WHAT IS EXPECTED:
Transcribe every one of the records below word for word, leaving out the pictures.

Data listing:
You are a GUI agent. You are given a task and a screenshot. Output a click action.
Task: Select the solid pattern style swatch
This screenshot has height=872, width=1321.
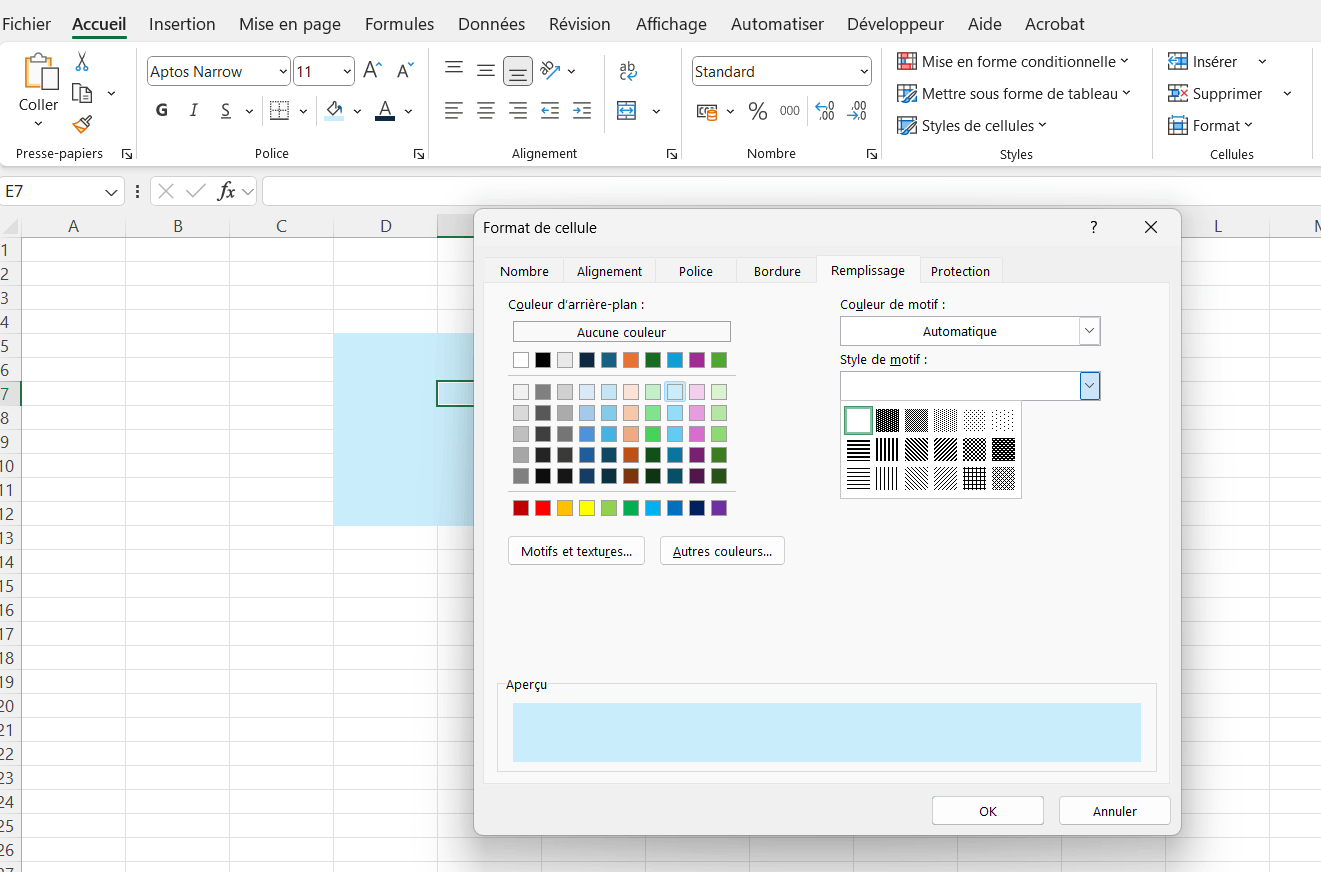click(887, 420)
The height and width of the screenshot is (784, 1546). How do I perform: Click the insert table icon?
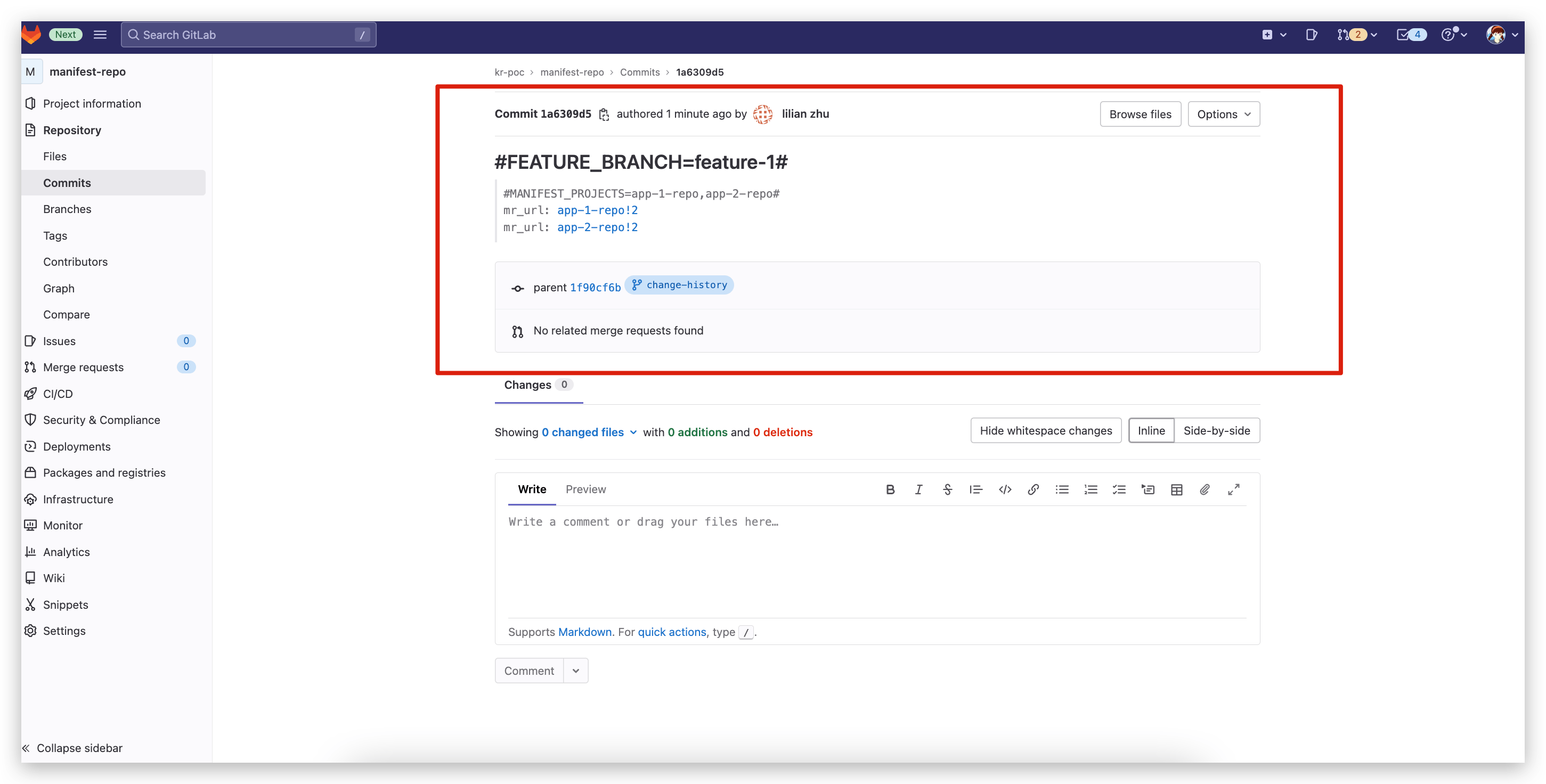1176,489
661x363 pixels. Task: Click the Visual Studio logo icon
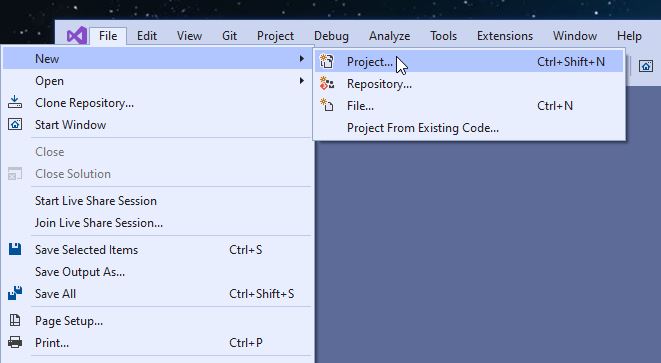[77, 35]
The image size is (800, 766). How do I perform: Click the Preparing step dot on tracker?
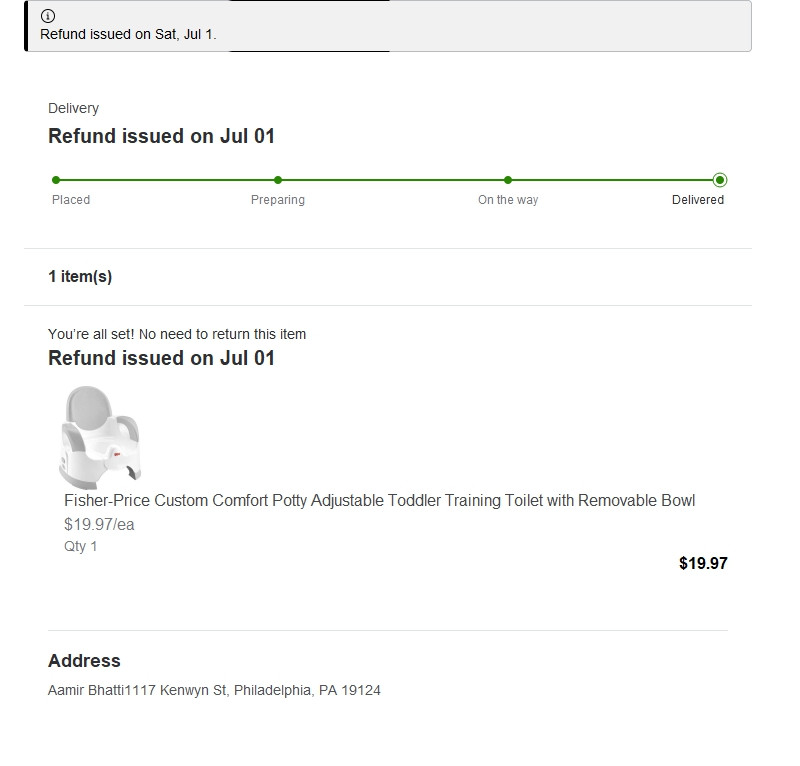tap(278, 180)
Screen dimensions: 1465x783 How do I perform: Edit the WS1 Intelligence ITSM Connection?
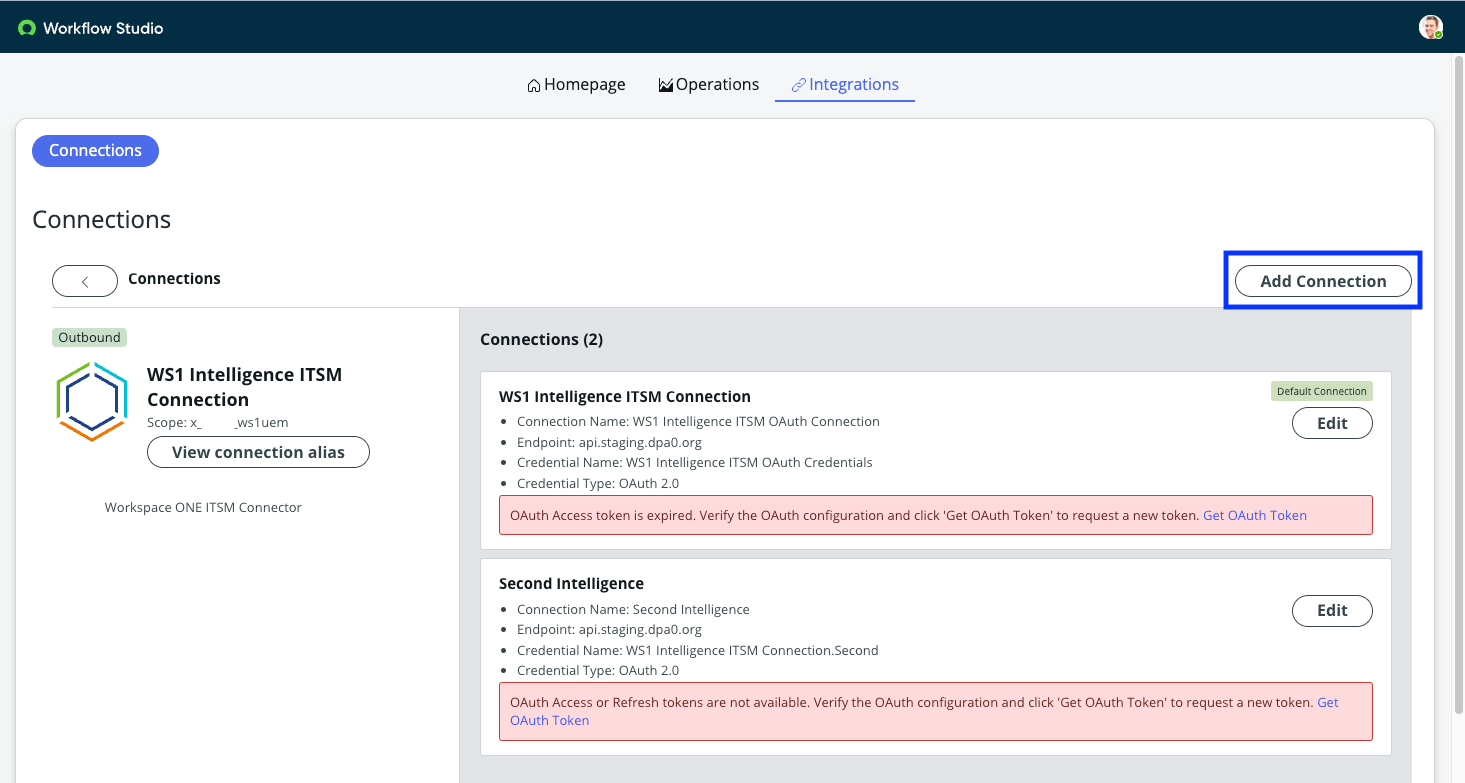tap(1331, 423)
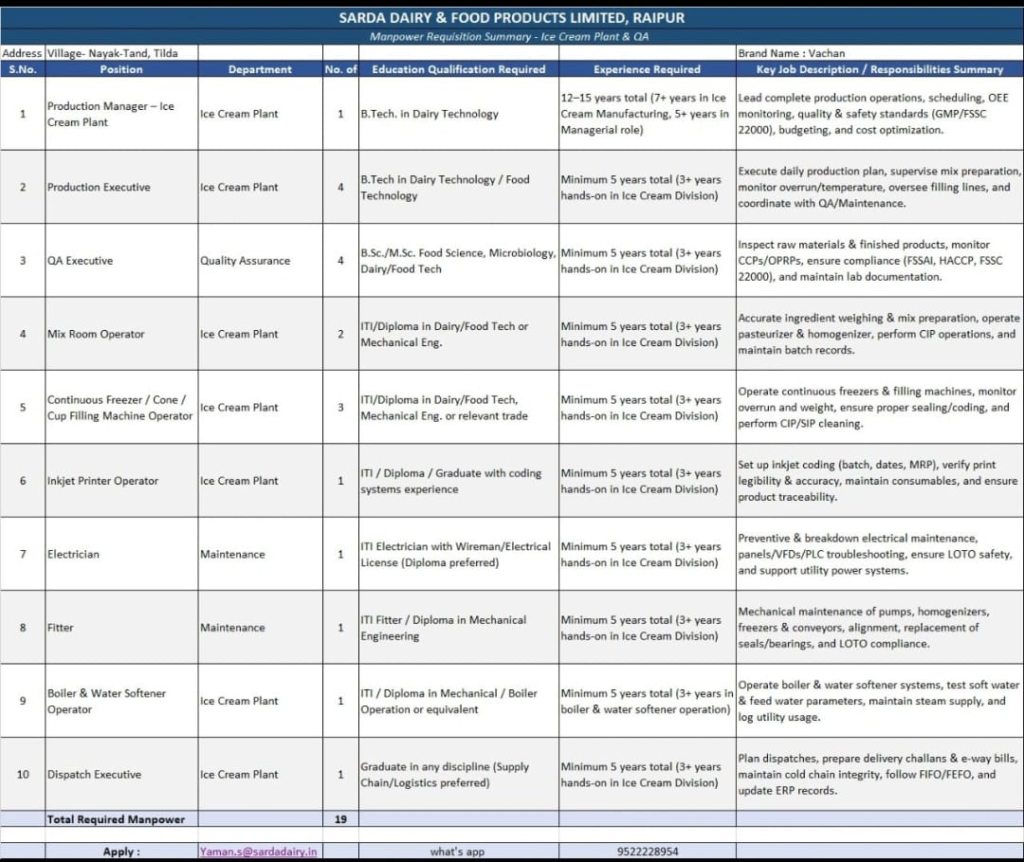The height and width of the screenshot is (862, 1024).
Task: Select the Department column header
Action: point(260,69)
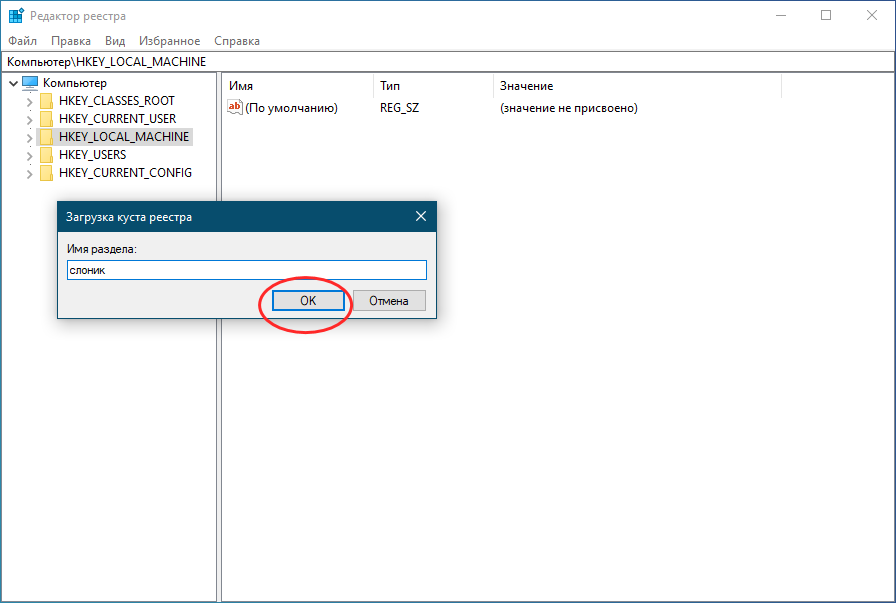Click the Registry Editor app icon in title bar
This screenshot has width=896, height=603.
pyautogui.click(x=16, y=16)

RESULT OF THIS TASK:
You are a GUI agent. You are given a task and a screenshot. Output a click action.
Task: Select the solid pattern style swatch
This screenshot has height=872, width=1321.
click(887, 420)
The height and width of the screenshot is (784, 1546). How do I perform: Click the insert table icon?
1176,489
661x363 pixels. Task: Click the Visual Studio logo icon
[77, 35]
The image size is (800, 766). How do I perform: Click the Preparing step dot on tracker?
tap(278, 180)
Screen dimensions: 1465x783 How do I perform: Edit the WS1 Intelligence ITSM Connection?
tap(1331, 423)
The height and width of the screenshot is (862, 1024).
Task: Select the Department column header
Action: point(260,69)
Click the Registry Editor app icon in title bar
This screenshot has width=896, height=603.
pyautogui.click(x=16, y=16)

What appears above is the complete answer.